→ TASK PROMPT
Please return all of the entries below exactly as they are written.

============

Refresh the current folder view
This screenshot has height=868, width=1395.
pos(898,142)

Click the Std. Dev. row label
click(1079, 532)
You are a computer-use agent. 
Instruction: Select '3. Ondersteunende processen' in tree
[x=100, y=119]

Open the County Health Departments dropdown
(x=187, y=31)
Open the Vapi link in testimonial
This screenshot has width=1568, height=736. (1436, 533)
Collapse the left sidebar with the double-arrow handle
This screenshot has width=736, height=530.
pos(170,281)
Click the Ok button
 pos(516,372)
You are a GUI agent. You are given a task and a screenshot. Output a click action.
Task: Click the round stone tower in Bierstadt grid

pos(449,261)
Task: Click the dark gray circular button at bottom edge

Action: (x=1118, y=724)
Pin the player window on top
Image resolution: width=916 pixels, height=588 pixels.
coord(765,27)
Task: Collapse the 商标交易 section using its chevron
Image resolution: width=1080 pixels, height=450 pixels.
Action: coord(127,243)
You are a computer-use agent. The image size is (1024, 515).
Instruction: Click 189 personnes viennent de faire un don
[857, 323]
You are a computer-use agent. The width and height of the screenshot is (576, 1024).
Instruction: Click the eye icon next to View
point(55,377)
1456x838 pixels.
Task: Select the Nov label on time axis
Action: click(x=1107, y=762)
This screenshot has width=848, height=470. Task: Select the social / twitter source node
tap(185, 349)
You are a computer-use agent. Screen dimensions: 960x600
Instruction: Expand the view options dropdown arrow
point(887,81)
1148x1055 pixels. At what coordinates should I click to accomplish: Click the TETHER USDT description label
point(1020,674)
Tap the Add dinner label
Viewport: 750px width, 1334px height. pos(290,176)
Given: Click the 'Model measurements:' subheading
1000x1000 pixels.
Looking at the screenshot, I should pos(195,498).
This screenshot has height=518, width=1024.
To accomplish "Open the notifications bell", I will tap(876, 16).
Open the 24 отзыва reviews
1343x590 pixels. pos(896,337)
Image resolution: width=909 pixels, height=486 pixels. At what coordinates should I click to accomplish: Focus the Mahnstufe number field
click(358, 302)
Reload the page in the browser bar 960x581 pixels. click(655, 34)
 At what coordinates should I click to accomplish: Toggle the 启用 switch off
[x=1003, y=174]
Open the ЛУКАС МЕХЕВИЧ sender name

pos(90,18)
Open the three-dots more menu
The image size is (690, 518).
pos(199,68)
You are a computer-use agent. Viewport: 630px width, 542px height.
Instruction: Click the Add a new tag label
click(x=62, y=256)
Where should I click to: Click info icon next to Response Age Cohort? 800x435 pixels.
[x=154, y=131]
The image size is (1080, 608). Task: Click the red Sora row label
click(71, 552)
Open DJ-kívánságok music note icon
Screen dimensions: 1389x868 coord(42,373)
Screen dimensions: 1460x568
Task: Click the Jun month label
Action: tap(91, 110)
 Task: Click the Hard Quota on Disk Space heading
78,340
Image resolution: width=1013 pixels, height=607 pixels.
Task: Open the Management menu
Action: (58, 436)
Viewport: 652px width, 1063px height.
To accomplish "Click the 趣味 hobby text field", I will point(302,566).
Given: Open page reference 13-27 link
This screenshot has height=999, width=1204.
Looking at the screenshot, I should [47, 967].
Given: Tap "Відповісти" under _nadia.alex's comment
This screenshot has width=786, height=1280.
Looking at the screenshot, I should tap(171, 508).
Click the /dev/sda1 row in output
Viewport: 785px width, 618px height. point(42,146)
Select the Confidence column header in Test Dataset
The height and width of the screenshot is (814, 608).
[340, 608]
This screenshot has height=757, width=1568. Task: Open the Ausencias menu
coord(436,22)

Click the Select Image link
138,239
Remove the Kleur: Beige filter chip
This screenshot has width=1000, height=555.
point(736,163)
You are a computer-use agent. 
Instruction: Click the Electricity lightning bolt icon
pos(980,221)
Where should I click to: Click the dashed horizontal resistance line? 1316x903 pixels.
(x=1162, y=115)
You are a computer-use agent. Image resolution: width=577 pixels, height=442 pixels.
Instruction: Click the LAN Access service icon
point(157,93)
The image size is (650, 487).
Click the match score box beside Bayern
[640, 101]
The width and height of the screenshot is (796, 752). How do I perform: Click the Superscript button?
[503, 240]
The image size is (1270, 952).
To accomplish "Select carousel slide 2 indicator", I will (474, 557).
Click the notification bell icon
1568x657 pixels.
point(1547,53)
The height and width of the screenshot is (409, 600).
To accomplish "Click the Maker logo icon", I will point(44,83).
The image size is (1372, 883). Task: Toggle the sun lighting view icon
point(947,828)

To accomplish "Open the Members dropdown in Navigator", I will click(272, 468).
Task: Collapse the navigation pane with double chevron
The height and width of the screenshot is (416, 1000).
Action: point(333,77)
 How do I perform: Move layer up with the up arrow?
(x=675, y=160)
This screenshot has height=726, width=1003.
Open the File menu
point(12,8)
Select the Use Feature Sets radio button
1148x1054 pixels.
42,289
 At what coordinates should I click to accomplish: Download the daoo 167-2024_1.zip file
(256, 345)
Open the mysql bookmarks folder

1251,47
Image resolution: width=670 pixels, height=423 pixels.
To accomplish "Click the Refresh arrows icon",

============

→ EXERCISE RESPONSE
Refresh the current folder view
This screenshot has height=868, width=1395.
pos(898,142)

Click the Std. Dev. row label
click(1079, 532)
You are a computer-use agent. 
Instruction: Select '3. Ondersteunende processen' in tree
[x=100, y=119]

Open the County Health Departments dropdown
(x=187, y=31)
Open the Vapi link in testimonial
This screenshot has width=1568, height=736. (1436, 533)
Collapse the left sidebar with the double-arrow handle
This screenshot has width=736, height=530.
pos(170,281)
Click the Ok button
 pos(516,372)
You are a GUI agent. You are given a task and a screenshot. Output a click action.
Task: Click the round stone tower in Bierstadt grid

pos(449,261)
Task: Click the dark gray circular button at bottom edge

Action: (x=1118, y=724)
Pin the player window on top
Image resolution: width=916 pixels, height=588 pixels.
coord(765,27)
Task: Collapse the 商标交易 section using its chevron
Image resolution: width=1080 pixels, height=450 pixels.
Action: coord(127,243)
You are a computer-use agent. The image size is (1024, 515).
Instruction: Click 189 personnes viennent de faire un don
[857, 323]
You are a computer-use agent. The width and height of the screenshot is (576, 1024).
Instruction: Click the eye icon next to View
point(55,377)
1456x838 pixels.
Task: Select the Nov label on time axis
Action: click(x=1107, y=762)
This screenshot has width=848, height=470. Task: Select the social / twitter source node
tap(185, 349)
You are a computer-use agent. Screen dimensions: 960x600
Instruction: Expand the view options dropdown arrow
point(887,81)
1148x1055 pixels. At what coordinates should I click to accomplish: Click the TETHER USDT description label
point(1020,674)
Tap the Add dinner label
Viewport: 750px width, 1334px height. pos(290,176)
Given: Click the 'Model measurements:' subheading
1000x1000 pixels.
Looking at the screenshot, I should pos(195,498).
This screenshot has height=518, width=1024.
To accomplish "Open the notifications bell", I will tap(876, 16).
Open the 24 отзыва reviews
1343x590 pixels. pos(896,337)
Image resolution: width=909 pixels, height=486 pixels. At what coordinates should I click to accomplish: Focus the Mahnstufe number field
click(358, 302)
Reload the page in the browser bar 960x581 pixels. click(655, 34)
 At what coordinates should I click to accomplish: Toggle the 启用 switch off
[x=1003, y=174]
Open the ЛУКАС МЕХЕВИЧ sender name

pos(90,18)
Open the three-dots more menu
The image size is (690, 518).
pos(199,68)
You are a computer-use agent. Viewport: 630px width, 542px height.
Instruction: Click the Add a new tag label
click(x=62, y=256)
Where should I click to: Click info icon next to Response Age Cohort? 800x435 pixels.
[x=154, y=131]
The image size is (1080, 608). Task: Click the red Sora row label
click(71, 552)
Open DJ-kívánságok music note icon
Screen dimensions: 1389x868 coord(42,373)
Screen dimensions: 1460x568
Task: Click the Jun month label
Action: tap(91, 110)
 Task: Click the Hard Quota on Disk Space heading
78,340
Image resolution: width=1013 pixels, height=607 pixels.
Task: Open the Management menu
Action: (58, 436)
Viewport: 652px width, 1063px height.
To accomplish "Click the 趣味 hobby text field", I will point(302,566).
Given: Open page reference 13-27 link
This screenshot has height=999, width=1204.
Looking at the screenshot, I should [47, 967].
Given: Tap "Відповісти" under _nadia.alex's comment
This screenshot has width=786, height=1280.
Looking at the screenshot, I should tap(171, 508).
Click the /dev/sda1 row in output
Viewport: 785px width, 618px height. point(42,146)
Select the Confidence column header in Test Dataset
The height and width of the screenshot is (814, 608).
[340, 608]
This screenshot has height=757, width=1568. Task: Open the Ausencias menu
coord(436,22)

Click the Select Image link
138,239
Remove the Kleur: Beige filter chip
This screenshot has width=1000, height=555.
point(736,163)
You are a computer-use agent. 
Instruction: Click the Electricity lightning bolt icon
pos(980,221)
Where should I click to: Click the dashed horizontal resistance line? 1316x903 pixels.
(x=1162, y=115)
You are a computer-use agent. Image resolution: width=577 pixels, height=442 pixels.
Instruction: Click the LAN Access service icon
point(157,93)
The image size is (650, 487).
Click the match score box beside Bayern
[640, 101]
The width and height of the screenshot is (796, 752). How do I perform: Click the Superscript button?
[503, 240]
The image size is (1270, 952).
To accomplish "Select carousel slide 2 indicator", I will (474, 557).
Click the notification bell icon
1568x657 pixels.
point(1547,53)
The height and width of the screenshot is (409, 600).
To accomplish "Click the Maker logo icon", I will point(44,83).
The image size is (1372, 883). Task: Toggle the sun lighting view icon
point(947,828)

To accomplish "Open the Members dropdown in Navigator", I will click(272, 468).
Task: Collapse the navigation pane with double chevron
The height and width of the screenshot is (416, 1000).
Action: point(333,77)
 How do I perform: Move layer up with the up arrow?
(x=675, y=160)
This screenshot has height=726, width=1003.
Open the File menu
point(12,8)
Select the Use Feature Sets radio button
1148x1054 pixels.
42,289
 At what coordinates should I click to accomplish: Download the daoo 167-2024_1.zip file
(256, 345)
Open the mysql bookmarks folder

1251,47
Image resolution: width=670 pixels, height=423 pixels.
To accomplish "Click the Refresh arrows icon",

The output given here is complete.